- WORK REQUEST
In the entries that follow, find every line containing "computer" and copy it.

- INFORMATION GIVEN
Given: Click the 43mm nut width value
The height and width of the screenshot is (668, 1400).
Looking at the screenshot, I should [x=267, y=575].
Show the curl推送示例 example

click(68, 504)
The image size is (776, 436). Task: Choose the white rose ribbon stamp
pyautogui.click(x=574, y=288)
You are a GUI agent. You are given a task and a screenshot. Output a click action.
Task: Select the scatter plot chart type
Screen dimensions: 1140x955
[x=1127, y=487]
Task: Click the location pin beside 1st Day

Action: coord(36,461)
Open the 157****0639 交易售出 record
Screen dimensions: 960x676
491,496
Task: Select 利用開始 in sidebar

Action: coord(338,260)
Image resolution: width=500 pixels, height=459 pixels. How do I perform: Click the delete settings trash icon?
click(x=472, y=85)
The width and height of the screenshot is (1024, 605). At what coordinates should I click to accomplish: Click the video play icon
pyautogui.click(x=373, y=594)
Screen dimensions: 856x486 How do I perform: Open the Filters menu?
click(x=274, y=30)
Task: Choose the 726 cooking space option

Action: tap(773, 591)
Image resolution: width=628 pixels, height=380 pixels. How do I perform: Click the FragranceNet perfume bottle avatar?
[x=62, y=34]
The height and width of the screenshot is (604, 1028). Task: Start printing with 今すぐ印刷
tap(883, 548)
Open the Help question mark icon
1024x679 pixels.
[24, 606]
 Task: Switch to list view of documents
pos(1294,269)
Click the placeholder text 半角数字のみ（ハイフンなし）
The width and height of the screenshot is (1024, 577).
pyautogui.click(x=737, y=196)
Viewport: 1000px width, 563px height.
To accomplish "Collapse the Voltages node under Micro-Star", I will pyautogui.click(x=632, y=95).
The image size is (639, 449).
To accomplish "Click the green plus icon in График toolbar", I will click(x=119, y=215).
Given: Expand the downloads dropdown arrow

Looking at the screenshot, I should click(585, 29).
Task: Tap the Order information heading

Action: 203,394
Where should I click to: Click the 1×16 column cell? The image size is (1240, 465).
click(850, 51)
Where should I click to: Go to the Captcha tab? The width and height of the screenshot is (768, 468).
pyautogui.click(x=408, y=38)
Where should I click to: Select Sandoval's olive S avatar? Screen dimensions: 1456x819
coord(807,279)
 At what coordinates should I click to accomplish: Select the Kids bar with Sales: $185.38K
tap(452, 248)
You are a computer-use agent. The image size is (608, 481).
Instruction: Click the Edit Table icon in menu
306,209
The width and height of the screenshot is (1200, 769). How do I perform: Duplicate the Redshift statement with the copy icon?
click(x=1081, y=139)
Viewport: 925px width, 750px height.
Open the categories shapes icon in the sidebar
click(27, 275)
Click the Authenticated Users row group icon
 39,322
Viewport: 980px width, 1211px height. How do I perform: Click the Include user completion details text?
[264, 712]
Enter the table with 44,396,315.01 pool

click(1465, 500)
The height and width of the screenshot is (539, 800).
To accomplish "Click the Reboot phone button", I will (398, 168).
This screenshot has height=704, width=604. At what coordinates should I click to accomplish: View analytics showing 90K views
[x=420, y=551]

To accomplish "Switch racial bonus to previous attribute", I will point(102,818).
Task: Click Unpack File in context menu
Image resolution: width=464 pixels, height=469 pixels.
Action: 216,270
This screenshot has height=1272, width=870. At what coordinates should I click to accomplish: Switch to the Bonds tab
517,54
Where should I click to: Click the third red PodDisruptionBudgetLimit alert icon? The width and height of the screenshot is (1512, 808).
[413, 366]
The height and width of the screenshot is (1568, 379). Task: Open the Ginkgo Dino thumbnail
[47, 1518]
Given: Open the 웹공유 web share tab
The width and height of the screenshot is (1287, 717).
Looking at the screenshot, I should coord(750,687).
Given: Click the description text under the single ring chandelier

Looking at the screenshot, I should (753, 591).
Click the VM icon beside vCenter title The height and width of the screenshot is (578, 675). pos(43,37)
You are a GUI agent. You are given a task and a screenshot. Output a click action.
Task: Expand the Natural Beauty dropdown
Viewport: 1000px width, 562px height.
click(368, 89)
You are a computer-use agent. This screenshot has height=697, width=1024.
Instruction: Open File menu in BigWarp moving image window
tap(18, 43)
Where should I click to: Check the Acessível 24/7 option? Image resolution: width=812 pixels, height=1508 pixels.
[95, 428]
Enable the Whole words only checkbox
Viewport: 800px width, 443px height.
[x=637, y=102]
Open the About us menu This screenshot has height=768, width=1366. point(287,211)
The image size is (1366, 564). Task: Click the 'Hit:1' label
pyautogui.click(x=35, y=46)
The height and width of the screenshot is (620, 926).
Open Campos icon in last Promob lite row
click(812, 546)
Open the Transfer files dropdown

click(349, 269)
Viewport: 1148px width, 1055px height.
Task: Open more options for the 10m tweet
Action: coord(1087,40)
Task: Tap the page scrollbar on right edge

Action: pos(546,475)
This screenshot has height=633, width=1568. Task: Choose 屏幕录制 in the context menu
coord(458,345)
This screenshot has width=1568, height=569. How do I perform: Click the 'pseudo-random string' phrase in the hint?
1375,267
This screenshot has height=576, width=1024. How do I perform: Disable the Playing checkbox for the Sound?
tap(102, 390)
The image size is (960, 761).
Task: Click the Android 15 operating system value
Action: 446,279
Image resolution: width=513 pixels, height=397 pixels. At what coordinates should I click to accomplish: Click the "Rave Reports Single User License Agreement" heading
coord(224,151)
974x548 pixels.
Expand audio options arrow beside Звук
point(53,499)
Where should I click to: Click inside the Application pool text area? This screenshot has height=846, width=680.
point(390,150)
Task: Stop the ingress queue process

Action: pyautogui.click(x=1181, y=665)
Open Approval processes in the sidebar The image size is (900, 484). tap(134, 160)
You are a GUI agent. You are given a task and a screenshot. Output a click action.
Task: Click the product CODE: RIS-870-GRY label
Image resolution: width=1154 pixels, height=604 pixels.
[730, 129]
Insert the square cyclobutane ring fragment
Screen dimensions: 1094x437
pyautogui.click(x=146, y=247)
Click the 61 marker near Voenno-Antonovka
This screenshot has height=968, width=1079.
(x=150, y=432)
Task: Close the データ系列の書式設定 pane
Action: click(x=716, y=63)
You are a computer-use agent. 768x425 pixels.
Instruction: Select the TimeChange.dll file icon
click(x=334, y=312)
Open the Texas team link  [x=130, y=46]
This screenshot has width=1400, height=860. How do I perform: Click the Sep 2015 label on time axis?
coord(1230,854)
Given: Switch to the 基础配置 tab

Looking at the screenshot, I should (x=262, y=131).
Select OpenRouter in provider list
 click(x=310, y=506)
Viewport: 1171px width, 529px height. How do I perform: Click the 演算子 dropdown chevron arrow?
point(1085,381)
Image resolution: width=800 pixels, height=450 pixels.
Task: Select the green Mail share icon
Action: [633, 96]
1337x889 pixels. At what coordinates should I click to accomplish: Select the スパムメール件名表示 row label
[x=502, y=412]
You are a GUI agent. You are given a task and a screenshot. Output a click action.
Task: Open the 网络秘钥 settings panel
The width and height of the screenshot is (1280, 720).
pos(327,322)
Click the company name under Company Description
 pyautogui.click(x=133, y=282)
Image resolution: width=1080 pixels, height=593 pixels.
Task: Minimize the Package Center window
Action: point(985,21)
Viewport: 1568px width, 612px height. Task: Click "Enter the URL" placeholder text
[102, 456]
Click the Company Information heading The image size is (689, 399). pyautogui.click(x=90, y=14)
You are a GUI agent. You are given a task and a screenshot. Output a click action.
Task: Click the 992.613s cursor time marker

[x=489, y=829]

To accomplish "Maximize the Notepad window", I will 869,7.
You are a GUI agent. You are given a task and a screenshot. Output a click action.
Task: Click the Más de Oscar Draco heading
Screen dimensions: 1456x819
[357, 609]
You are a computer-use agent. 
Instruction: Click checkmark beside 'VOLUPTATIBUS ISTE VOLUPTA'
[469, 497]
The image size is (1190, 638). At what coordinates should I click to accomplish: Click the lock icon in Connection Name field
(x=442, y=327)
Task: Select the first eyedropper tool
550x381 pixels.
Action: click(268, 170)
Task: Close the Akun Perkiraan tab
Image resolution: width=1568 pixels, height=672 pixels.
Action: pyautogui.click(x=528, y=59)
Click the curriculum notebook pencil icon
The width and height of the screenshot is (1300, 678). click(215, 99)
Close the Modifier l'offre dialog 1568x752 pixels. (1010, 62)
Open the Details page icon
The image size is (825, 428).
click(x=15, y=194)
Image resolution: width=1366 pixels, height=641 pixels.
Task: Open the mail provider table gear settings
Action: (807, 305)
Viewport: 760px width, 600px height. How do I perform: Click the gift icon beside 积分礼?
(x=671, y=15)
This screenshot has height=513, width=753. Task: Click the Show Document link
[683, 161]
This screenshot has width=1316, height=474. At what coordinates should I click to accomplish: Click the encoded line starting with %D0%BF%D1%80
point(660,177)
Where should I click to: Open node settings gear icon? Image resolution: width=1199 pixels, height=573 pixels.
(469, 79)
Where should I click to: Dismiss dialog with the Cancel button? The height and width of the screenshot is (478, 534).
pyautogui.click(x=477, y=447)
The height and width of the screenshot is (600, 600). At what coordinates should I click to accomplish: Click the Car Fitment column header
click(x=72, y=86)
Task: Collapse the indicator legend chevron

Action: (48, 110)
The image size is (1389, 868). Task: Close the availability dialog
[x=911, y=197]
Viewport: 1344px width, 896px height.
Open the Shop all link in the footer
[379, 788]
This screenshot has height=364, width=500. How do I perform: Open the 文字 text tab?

- RESPONSE
You are a computer-use agent. The image size is (608, 481).
You are a computer-use agent. This screenshot has height=697, width=1024.
You are a computer-use agent. 768x425 pixels.
You are a computer-use agent. 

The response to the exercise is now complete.